--- START Excerpted data ---
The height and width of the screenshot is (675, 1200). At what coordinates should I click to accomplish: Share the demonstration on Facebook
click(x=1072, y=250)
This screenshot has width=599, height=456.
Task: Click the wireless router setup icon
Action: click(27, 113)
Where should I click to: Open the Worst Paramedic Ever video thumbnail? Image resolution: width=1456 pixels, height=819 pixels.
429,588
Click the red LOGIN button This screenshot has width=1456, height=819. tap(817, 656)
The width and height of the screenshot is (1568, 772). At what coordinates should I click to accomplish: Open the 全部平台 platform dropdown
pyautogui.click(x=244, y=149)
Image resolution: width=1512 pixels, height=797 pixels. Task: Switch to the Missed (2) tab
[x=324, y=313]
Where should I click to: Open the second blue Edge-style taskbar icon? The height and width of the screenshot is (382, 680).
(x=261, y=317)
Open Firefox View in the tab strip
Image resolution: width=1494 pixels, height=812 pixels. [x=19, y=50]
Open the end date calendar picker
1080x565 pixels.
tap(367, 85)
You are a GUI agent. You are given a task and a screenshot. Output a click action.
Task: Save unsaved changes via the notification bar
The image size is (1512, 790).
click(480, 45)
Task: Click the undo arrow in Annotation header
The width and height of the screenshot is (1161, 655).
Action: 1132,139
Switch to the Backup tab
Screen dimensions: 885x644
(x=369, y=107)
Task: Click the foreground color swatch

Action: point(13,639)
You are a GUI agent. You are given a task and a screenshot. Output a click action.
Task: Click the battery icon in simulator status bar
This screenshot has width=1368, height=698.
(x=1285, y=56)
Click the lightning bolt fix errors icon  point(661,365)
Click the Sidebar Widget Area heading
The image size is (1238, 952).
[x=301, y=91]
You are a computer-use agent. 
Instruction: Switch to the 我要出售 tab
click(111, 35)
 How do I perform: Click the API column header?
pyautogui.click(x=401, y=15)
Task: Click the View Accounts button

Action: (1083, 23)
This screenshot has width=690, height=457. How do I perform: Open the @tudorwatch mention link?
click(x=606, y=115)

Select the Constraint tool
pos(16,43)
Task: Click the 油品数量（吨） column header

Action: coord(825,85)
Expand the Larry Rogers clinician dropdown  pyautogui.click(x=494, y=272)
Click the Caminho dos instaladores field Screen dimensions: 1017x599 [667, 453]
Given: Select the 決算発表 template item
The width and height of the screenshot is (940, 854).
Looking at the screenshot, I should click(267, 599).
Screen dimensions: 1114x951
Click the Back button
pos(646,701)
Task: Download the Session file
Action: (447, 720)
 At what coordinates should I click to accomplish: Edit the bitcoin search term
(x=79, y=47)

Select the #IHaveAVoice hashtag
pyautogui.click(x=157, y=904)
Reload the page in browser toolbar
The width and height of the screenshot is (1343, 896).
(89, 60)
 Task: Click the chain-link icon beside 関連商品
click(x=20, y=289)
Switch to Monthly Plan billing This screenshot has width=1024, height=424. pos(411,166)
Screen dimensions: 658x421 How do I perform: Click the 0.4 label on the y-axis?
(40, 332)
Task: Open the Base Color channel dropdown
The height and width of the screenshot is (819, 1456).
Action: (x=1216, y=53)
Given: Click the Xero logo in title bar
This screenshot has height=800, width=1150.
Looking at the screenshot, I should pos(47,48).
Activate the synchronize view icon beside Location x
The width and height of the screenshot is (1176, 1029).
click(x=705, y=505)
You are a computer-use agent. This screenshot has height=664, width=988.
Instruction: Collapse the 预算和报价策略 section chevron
--- END Excerpted data ---
Written exercise: Please report how many lines of the records above contain the string "computer". Give only the number.

Written response: 2